DIRECTIONS FOR THIS TASK – Could you write out exactly the lines from the one that contains "Click the redacted" through the last line of the listing below, both included and nothing more?

GIVEN INFORMATION –

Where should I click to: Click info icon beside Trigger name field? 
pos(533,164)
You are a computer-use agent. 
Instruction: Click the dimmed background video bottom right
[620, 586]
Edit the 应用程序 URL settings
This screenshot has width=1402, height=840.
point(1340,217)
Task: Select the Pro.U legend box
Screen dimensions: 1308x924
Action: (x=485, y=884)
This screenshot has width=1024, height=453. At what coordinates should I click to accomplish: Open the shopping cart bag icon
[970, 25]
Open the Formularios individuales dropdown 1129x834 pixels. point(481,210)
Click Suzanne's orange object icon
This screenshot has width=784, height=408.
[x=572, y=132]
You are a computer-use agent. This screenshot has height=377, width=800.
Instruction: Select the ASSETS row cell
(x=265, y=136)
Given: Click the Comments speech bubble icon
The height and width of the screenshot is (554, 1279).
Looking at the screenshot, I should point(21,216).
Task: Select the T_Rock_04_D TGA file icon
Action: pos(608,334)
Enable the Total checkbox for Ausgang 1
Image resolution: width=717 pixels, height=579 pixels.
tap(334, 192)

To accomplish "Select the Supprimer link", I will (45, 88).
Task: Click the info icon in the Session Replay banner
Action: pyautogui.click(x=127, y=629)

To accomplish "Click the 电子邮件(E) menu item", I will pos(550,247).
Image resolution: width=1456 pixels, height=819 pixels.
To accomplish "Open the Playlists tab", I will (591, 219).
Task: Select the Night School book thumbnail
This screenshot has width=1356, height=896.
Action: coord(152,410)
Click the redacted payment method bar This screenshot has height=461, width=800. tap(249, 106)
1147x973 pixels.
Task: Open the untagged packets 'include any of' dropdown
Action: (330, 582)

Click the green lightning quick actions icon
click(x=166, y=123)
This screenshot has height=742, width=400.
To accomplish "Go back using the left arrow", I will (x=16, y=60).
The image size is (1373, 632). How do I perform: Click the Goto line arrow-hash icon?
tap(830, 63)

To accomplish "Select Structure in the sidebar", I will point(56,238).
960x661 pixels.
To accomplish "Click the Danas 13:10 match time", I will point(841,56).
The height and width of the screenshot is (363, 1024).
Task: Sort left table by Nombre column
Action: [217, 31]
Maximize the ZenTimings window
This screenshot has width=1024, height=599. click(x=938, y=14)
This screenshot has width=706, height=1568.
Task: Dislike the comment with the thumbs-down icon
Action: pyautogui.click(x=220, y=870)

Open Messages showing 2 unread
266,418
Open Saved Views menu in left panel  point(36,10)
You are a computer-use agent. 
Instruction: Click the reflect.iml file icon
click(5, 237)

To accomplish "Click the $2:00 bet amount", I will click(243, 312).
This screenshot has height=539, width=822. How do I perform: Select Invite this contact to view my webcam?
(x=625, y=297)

WORKED SOLUTION –
Click the redacted payment method bar This screenshot has height=461, width=800. tap(249, 106)
1147x973 pixels.
Task: Open the untagged packets 'include any of' dropdown
Action: (330, 582)

Click the green lightning quick actions icon
click(x=166, y=123)
This screenshot has height=742, width=400.
To accomplish "Go back using the left arrow", I will (x=16, y=60).
The image size is (1373, 632). How do I perform: Click the Goto line arrow-hash icon?
tap(830, 63)

To accomplish "Select Structure in the sidebar", I will point(56,238).
960x661 pixels.
To accomplish "Click the Danas 13:10 match time", I will point(841,56).
The height and width of the screenshot is (363, 1024).
Task: Sort left table by Nombre column
Action: [217, 31]
Maximize the ZenTimings window
This screenshot has width=1024, height=599. click(x=938, y=14)
This screenshot has width=706, height=1568.
Task: Dislike the comment with the thumbs-down icon
Action: pyautogui.click(x=220, y=870)

Open Messages showing 2 unread
266,418
Open Saved Views menu in left panel  point(36,10)
You are a computer-use agent. 
Instruction: Click the reflect.iml file icon
click(5, 237)

To accomplish "Click the $2:00 bet amount", I will click(243, 312).
This screenshot has height=539, width=822. How do I perform: Select Invite this contact to view my webcam?
(x=625, y=297)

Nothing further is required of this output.